How they experienced the precipitating event/interaction – their concerns, feelings and identity issues

  • What happened for the other person in the initial interaction/event? Did they consider themselves exposed, threatened, embarrassed or under attack? Were their words and actions designed to achieve self-protection? What potential loss could they have faced in the situation? Were they trying to “save face”? [Tim Dalmau, when explaining the perspective of NLP, stated that the starting point for understanding others is to realise that “their behaviour, however self-defeating, is self-caring”]
  • How do you think the other person felt? They may have felt locked in, unable to think of another way out of their dilemma. They could have felt vulnerable, insecure or exposed. They may have felt that they had failed in some respect. They could have been experiencing non-specific anger and lashed out at the first person they interacted with. They could have been depressed, anxious and wary. What feelings do you think could have been at play for them?
  • What identity issues were involved for the other person? How were they trying to protect their sense of self-worth? What was at stake for them in terms of their sense of competency, their perception of their own goodness and self-assessment of their lovability?

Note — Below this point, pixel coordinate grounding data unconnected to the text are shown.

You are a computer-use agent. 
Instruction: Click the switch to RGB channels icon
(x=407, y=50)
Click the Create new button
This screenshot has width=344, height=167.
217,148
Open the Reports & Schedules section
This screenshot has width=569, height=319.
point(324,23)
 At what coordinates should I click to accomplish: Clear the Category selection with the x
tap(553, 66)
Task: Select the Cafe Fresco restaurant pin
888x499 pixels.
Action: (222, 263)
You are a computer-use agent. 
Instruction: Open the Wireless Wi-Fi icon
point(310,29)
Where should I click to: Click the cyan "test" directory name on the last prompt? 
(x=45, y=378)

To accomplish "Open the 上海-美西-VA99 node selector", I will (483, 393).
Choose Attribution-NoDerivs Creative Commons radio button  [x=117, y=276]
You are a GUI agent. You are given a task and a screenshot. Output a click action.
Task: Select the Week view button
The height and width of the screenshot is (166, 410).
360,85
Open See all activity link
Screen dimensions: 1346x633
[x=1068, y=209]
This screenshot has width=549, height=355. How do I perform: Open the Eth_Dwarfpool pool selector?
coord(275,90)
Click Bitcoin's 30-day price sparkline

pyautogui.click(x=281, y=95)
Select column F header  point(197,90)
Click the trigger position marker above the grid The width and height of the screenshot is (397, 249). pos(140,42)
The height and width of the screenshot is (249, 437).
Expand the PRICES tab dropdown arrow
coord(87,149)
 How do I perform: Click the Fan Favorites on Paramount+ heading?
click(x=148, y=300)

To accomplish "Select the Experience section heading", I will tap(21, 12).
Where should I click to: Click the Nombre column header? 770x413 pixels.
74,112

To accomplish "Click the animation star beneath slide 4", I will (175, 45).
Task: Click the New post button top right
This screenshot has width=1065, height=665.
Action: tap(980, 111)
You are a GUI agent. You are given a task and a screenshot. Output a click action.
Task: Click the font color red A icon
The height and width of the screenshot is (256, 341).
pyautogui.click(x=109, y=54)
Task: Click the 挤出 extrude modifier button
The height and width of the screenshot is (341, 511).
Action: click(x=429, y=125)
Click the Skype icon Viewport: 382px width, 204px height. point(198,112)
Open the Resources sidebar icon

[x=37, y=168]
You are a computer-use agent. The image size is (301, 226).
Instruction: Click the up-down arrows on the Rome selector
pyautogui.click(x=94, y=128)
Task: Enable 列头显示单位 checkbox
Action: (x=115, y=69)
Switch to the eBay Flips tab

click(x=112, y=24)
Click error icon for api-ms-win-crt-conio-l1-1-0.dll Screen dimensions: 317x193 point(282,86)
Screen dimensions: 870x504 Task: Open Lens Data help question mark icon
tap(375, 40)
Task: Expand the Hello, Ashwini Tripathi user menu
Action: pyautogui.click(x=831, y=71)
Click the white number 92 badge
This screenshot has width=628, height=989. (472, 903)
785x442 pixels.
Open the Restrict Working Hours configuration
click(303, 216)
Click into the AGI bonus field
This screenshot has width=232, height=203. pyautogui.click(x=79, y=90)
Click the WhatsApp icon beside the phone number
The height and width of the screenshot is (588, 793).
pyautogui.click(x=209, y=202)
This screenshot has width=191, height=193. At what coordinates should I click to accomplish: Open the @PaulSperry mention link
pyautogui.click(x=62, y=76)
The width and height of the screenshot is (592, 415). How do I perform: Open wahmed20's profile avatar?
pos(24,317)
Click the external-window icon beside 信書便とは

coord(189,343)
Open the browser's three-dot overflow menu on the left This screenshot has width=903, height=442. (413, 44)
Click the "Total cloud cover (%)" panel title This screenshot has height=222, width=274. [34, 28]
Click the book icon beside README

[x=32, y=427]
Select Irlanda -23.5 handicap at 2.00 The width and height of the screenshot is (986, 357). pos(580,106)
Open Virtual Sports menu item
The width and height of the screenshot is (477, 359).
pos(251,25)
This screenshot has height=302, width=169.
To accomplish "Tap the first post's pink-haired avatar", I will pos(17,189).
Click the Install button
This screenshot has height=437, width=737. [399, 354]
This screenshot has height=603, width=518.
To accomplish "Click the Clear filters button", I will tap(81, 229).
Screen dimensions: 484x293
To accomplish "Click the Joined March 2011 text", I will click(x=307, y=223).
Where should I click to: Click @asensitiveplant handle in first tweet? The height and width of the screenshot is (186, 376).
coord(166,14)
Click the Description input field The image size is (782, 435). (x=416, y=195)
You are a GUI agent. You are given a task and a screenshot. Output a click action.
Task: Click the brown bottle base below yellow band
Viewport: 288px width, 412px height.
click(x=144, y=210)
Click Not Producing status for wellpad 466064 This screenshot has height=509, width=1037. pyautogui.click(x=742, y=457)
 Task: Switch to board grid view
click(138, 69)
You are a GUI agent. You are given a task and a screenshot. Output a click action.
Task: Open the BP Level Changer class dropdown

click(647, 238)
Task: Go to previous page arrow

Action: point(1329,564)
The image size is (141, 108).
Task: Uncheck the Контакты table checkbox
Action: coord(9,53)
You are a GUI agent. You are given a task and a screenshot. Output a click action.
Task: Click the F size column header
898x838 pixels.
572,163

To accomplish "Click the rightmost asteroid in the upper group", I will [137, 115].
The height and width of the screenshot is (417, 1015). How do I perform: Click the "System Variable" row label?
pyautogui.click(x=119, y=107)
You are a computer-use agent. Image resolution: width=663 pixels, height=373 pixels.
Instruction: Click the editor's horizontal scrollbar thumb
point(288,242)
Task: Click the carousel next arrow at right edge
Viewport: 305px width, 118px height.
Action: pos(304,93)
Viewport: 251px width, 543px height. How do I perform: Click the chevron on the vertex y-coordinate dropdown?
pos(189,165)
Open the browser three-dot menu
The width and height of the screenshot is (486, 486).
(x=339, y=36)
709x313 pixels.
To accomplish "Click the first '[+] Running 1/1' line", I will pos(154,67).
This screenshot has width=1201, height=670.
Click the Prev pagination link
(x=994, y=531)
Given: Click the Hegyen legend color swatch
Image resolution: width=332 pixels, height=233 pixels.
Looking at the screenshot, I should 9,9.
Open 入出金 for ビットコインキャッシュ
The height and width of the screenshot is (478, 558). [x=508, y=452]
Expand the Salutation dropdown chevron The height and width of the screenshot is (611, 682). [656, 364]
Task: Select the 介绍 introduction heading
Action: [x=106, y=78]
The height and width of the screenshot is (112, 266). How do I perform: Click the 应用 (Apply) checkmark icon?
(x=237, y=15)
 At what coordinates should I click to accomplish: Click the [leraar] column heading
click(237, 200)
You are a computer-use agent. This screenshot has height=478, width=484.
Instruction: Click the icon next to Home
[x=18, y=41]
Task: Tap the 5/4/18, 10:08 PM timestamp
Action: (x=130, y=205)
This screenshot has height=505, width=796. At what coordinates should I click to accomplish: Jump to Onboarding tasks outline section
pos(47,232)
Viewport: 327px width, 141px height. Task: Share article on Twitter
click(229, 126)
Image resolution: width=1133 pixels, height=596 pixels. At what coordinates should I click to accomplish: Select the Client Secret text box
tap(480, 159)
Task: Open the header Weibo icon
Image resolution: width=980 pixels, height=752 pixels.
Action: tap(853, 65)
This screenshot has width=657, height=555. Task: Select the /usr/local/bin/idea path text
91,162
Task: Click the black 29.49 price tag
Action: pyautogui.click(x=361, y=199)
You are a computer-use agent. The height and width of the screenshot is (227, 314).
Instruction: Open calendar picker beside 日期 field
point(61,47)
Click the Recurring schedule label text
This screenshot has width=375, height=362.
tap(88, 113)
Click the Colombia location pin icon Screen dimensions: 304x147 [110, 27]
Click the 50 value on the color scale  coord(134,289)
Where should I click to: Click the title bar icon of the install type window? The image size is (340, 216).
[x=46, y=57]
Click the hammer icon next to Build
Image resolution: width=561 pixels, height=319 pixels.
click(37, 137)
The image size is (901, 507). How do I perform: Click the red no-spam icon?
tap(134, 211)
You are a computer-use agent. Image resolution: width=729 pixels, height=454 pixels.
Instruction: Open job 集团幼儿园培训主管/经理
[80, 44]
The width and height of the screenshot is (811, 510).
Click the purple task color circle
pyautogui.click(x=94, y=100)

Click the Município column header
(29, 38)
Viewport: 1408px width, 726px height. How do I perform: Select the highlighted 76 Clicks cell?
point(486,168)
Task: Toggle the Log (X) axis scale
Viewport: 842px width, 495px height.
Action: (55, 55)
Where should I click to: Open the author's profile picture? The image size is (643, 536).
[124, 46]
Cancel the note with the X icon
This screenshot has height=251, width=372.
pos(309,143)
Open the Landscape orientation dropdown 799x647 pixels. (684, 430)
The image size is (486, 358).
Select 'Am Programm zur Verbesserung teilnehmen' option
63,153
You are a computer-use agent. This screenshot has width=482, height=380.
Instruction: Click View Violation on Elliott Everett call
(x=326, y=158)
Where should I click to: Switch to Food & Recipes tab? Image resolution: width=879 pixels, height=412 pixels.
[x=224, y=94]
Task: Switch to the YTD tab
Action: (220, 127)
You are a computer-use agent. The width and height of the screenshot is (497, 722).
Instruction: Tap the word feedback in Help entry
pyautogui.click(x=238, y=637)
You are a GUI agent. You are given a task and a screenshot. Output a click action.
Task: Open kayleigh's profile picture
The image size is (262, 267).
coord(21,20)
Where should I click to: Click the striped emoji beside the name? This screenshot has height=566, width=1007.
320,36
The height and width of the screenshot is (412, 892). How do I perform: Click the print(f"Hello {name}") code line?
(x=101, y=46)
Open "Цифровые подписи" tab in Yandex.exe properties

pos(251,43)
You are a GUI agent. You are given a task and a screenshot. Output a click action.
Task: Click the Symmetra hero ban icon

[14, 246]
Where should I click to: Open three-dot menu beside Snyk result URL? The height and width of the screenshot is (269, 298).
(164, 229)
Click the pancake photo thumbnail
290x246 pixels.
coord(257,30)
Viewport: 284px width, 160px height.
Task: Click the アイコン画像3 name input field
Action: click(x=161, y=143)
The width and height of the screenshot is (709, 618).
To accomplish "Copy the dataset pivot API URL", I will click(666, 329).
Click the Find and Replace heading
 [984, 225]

Pressures and stresses experienced by the other person

  • What kind of stress was the other person experiencing? Did they have marital/relationship problems, financial difficulties, job insecurity, illness in the family or personal ill-health? Did they have a carer role?
  • Were there parental pressures, peer perceptions or social/work expectations at play for them? Were they just modelling the behaviour of their hierarchy? Was parental acceptance and financial support dependent on their achieving “success”? – a conditional parental love? What would happen to them if they were cut adrift by their parents and/or left without social support? How would they cope mentally if their external source of self-definition was removed? Did they grow up in a family where there was no moral compass or a morality dependent on what was needed to achieve a desired outcome?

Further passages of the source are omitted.